Pago owned a European Community Trade Mark for fruit juices. The mark consisted of a green glass bottle with a distinctive label and lid. Tirol marketed a fruit and whey drink under a totally different name but packaged in similar ways. Both businesses supplied in Austria. Pago argued that Tirol was using a sign that was the same or similar to a registered Community Trade Mark in relation to dissimilar goods or services where the registered mark had a reputation in the European Community and the use of the sign would take unfair advantage of or was detrimental to the distinctive character of the mark. The question arose what amounted to 'reputation' under the EU's Trade Marks Directive. The case found its way to the European Court of Justice.

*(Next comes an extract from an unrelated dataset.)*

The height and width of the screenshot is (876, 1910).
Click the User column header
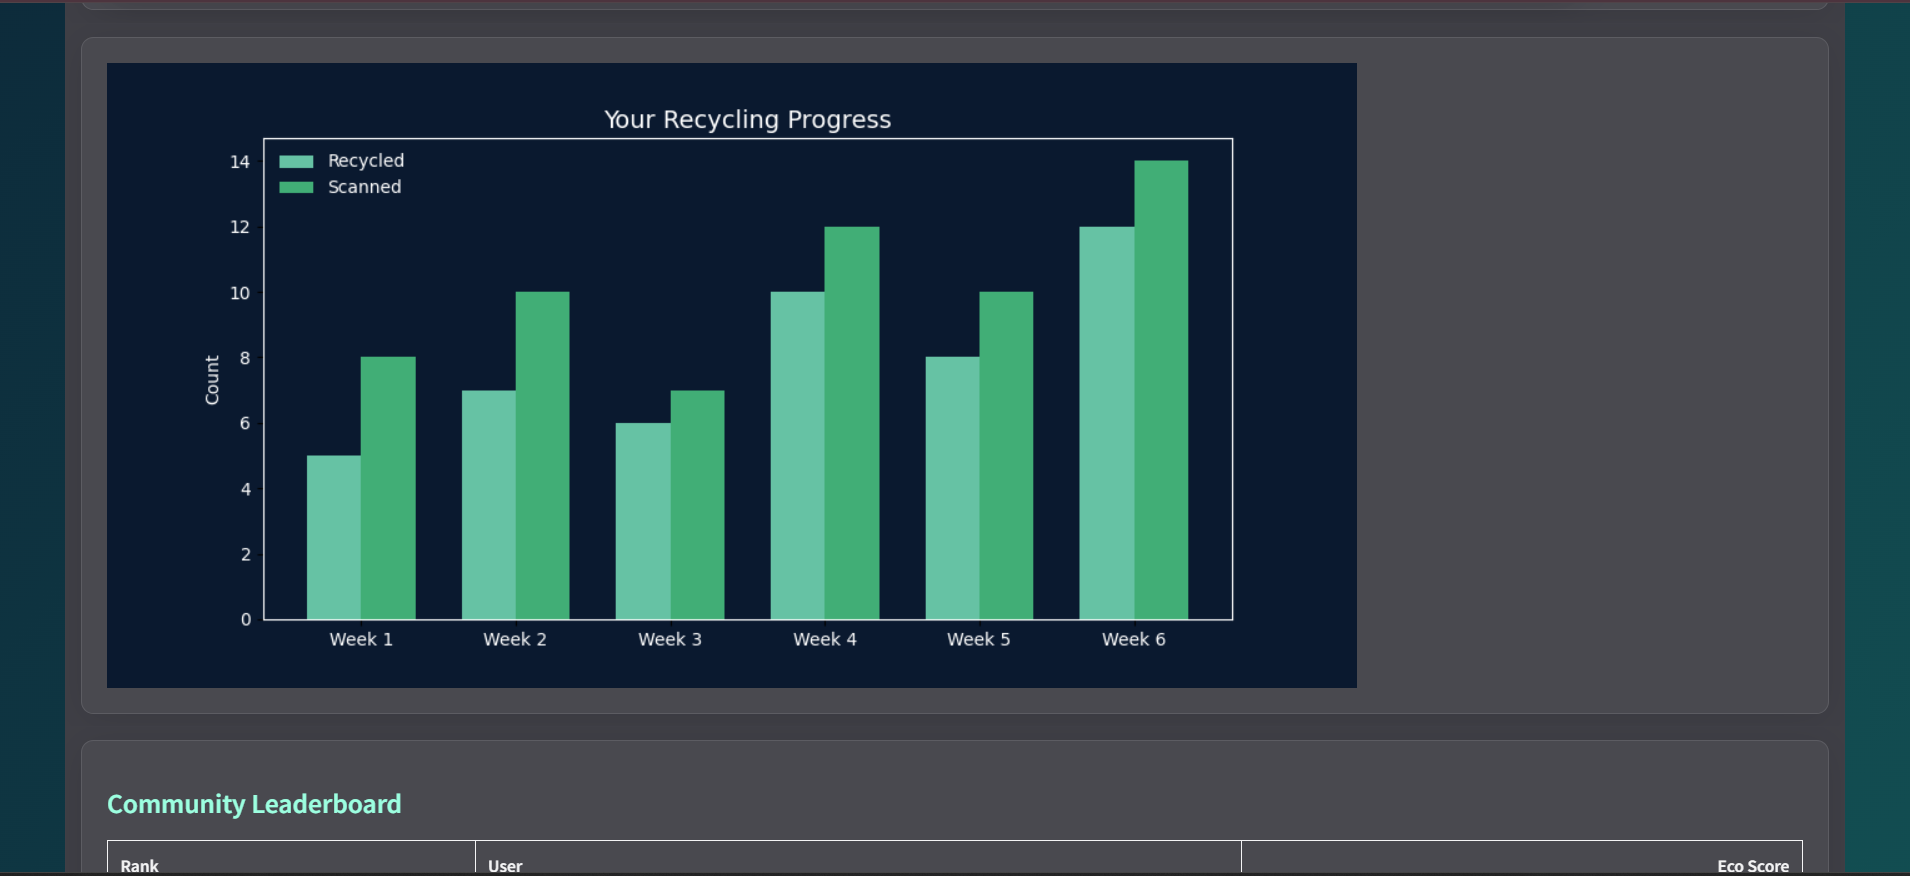click(x=505, y=865)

The ECJ ruled that to benefit from that protection, the mark must be known by a significant part of the territory of the Community. The territory of a single Member State (as here) could satisfy that test. Further, the ECJ said that this could even extend to one part of a Member State. It would be for the national court of Austria (where the case was first heard) to rule whether, on the facts of this case, Pago's mark was known to a significant part of the public concerned by the goods which the mark covered. The ECJ added that, depending on the relevant good or service, the relevant public could be the public at large or a more specialised public. The ECJ would not say what percentage of the public would be sufficient, but it should be a significant part of the public concerned by the products or services covered by the trade mark.

'Rubik's Cube' trade mark is valid, confirms OHIM Board of Appeal...

The OHIM Board of Appeal has confirmed that a European Community Trade Mark consisting of the three-dimensional shape of a 'Rubik's Cube' is valid, upholding OHIM's decision to reject an application for invalidity. Simba Toys applied to have the Community Trade Mark declared invalid on a number of grounds including that it was devoid of distinctive character and that it consisted exclusively of the shape of the goods which was necessary to achieve a technical result. The OHIM Board of Appeal, however, found that the shape mark did have sufficient characteristics to be inherently distinctive for three-dimensional puzzles and it departed significantly from the norms of the sector so as not to be devoid of distinctive character. It ruled that the shape mark had to be considered on the basis of how the registration had actually been filed, not on the otherwise known but invisible features such as the well-known rotating capability of its structure. On that basis, it was impossible to determine that the structure might impart some technical advantage or effect in the field of three-dimensional puzzles. The OHIM Board of Appeal concluded that the mark did not consist exclusively of the shape of the goods which was necessary to obtain a technical result.

Daimler proves that its registered trade mark has been genuinely used but wins pyrrhic victory – Daimler v Sany Group, High Court...

Daimler sued Sany for infringing the car manufacturer's registered trade marks of a three-pointed star in a circle. Daimler held the registration in relation to construction equipment and machinery in classes 7 and 12, in addition to cars, trucks, vans and buses. Sany manufactured engineering equipment and applied to register its own three-pointed star as a trade mark. Daimler sued Sany for trade mark infringement, but Sany counter-claimed by arguing that Daimler's registration should be partially revoked as it had not been used for at least five years in the relevant classes. Sany argued that the specification was too broad and should be limited.

The High Court ruled that there was evidence to establish genuine use in relation to all relevant classes. The trade mark specification was fair and reflected a fair balance between Daimler's interests, its competitors, and customers. Therefore, Sany's counterclaim failed and Daimler's trade mark registration stood in its current form. However, on the facts, there was no trade mark infringement, as the average customer would not link the two logos – they were sufficiently different. Although both had a three-pointed star, Sany's trade mark would not bring Daimler's logo to mind.